Elle s'exprimait avec conviction mais son regard inquiet trahissait ses réelles pensées. Bill était comme un dieu tout puissant, inatteignable. C'était lui qui menait la danse, et ses pions sur l'échiquier se déplaçaient selon sa volonté. Personne ne pouvait aller contre lui. Il avait trop de coups d'avance pour que quelqu'un parvînt à le faire chuter de son trône. Quiconque se lançait dans une partie contre lui se retrouverait obligatoirement échec et mat.
Il n'y avait pas de moyen de lui échapper. Mabel en avait finalement pris conscience mais elle se refusait de se l'avouer. Son frère avait besoin d'elle. Si elle abandonnait, plus personne ne pourrait lui venir en aide. Mais Dipper n'avait plus envie d'en parler. Il se dégagea de la présence chaleureuse de sa jumelle et s'allongea sous les couvertures froides.
- Bonne nuit, Mabel. Je suis très fatigué en ce moment...

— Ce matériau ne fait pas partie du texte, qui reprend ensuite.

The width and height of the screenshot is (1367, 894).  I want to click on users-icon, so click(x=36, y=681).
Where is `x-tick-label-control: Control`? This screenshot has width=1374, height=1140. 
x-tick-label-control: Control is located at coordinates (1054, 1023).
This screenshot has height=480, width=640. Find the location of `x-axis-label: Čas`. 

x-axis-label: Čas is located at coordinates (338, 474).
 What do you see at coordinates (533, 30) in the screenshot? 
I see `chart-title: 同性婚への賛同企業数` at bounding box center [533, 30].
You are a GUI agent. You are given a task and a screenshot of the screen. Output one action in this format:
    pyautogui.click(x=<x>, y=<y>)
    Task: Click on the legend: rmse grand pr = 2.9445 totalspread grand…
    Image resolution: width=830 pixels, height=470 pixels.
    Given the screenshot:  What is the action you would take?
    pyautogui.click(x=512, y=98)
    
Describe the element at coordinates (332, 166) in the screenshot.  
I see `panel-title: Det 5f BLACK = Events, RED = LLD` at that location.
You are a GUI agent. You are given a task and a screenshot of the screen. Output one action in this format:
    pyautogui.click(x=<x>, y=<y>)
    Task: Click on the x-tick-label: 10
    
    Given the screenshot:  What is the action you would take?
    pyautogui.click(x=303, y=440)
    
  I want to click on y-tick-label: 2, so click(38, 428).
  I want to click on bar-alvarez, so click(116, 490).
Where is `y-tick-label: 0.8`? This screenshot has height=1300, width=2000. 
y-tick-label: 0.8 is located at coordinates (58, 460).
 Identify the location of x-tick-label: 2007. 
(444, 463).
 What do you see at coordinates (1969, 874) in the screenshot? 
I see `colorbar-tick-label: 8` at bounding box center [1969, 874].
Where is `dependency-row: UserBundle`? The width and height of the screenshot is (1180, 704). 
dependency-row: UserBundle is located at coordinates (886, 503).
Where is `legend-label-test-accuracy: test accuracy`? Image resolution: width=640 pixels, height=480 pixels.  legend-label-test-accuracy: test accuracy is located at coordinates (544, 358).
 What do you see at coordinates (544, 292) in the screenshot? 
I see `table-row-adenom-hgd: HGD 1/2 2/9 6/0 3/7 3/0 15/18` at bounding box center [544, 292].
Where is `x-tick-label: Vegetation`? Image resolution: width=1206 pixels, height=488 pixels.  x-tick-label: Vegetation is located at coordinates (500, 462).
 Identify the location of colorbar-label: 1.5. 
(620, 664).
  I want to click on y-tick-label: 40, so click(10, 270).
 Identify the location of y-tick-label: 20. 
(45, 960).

Elle lui sourit gentiment et lui embrassa le front.
- Je comprends. Repose-toi bien, Dipdip.
Elle rejoignit son lit et s'endormit rapidement. Mais Dipper demeurait toujours dans le monde réel, réfléchissant avec discernement.
C'était décidé. Il allait tout mettre en œuvre pour faire tomber le roi. Un coup d'état a toujours fait ses preuves. Et il allait en élaborer un, au péril de sa propre vie.
Si Bill meurt, alors le monde sera enfin en paix.